The following morning, “I woke up … and saw we were completely covered in ash,” she said, laughing. At some point during the night, the wind had blown open one of the barn doors, creating an updraft of ash. “That was our first night there.”
At least the pipes had checked out just fine.
History in every room
To walk through the home is to step back in time. Every room boasts a fireplace, wide-plank pine floors and wood beam ceilings. Original brass and iron fittings have been refitted to light the rooms, and candlestick lights adorn the pocket shutter windows. The front doorbell, shaped like a round door handle, is attached to a string that rings a bell.
Each room has a story to tell. “The Bean sisters are the ones who I feel the most connected to in the house,” Hurd said. In the 1800s, four sisters lived in the home, and one of the sisters, Alice, needed a wheelchair.
In those days, the wheels on wheelchairs were wooden and massive with big knobs on them. “You can see where she moved around in her wheelchair from where the wood rubbed away on the door jams,” said Hurd, pointing to the dents in the doorways.
Because Alice couldn’t get to the second floor, her bedroom was what is now the Hurd’s dining room. “There are stories about her bed being by the window, so she could watch the world go by.”
Situated on the intersection of two main roads in the town’s center, the stately house — with its grand brick façade — was centrally located in Gilmanton, which was New Hampshire’s second busiest city after Portsmouth in the 1800s. Hurd points to an old photo, noting it was taken at the crossroads, where men with ox-drawn carts would walk those dirt roads to the Seacoast to buy and sell goods.
Even today, the home is “a very important landmark for the town of Gilmanton,” Hurd said.
Since moving in, Hurd and Jaran have restored at least seven of the rooms. Refurbishing the external windows has been one of the bigger projects.
They’ve uncovered some surprises along the way, like a bathroom hidden behind a large bookshelf.
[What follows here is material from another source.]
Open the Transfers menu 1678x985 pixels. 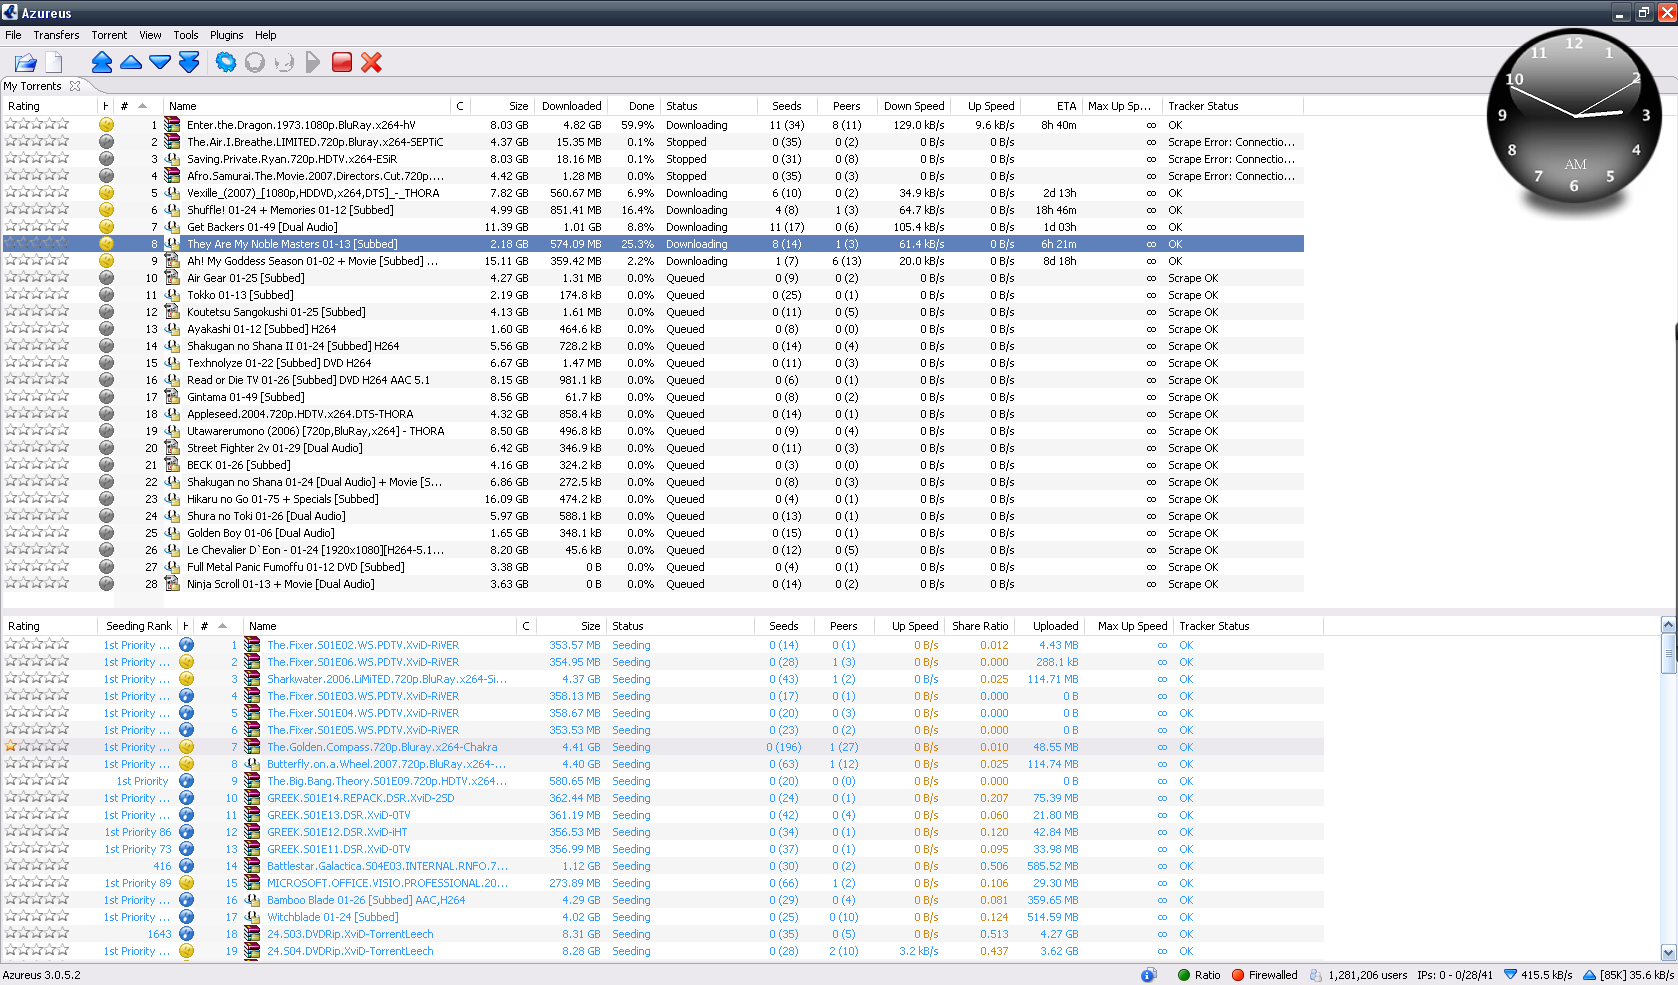tap(56, 35)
Over the years, the home has seen several restoration projects. Hurd credited Henry Page as being the “real master craftsman,” since he is the one who meticulously hand-planed much of the paneling and trim work throughout the home. Page passed away in 2019, but his work lived on through his son, Rick Page, who recently renovated the kitchen.
The home went through another major restoration phase in the 1980s, when Towle, a historic-home renovation enthusiast himself, rebuilt the ell wing and the barn from the ground up.
Other details added include landscape murals hand-painted by modern-day itinerant artist David Wiggins that adorn the walls in two of the upstairs bedrooms.
Hurd, who grew up in old homes, said she has “never felt any feelings of regret” about purchasing the property. To the contrary, she said, “all this work is fun. I enjoy it.”
Ultimately, Hurd said she’d like to turn the barn into a high-end interior design store. “I’ve always loved interior design,” she said. “My goal is to finish the main house and then move on to the barn, because it all needs a lot of work.”
For the time being, “I have to rope off the driveway,” she said. “People are constantly pulling in thinking it’s still a store. When I do get to the point of opening up my store, I’ll be happy to take the rope down and welcome the public back in.”
But for now, people can follow Hurd’s progress on her private Facebook page, “The Brick House at Four Corners,” which now has 3,200 followers.
“It makes a lot of people happy,” she said, speaking of those who have been following The Brick House’s restoration. “I’m really just bringing her back to her glory.”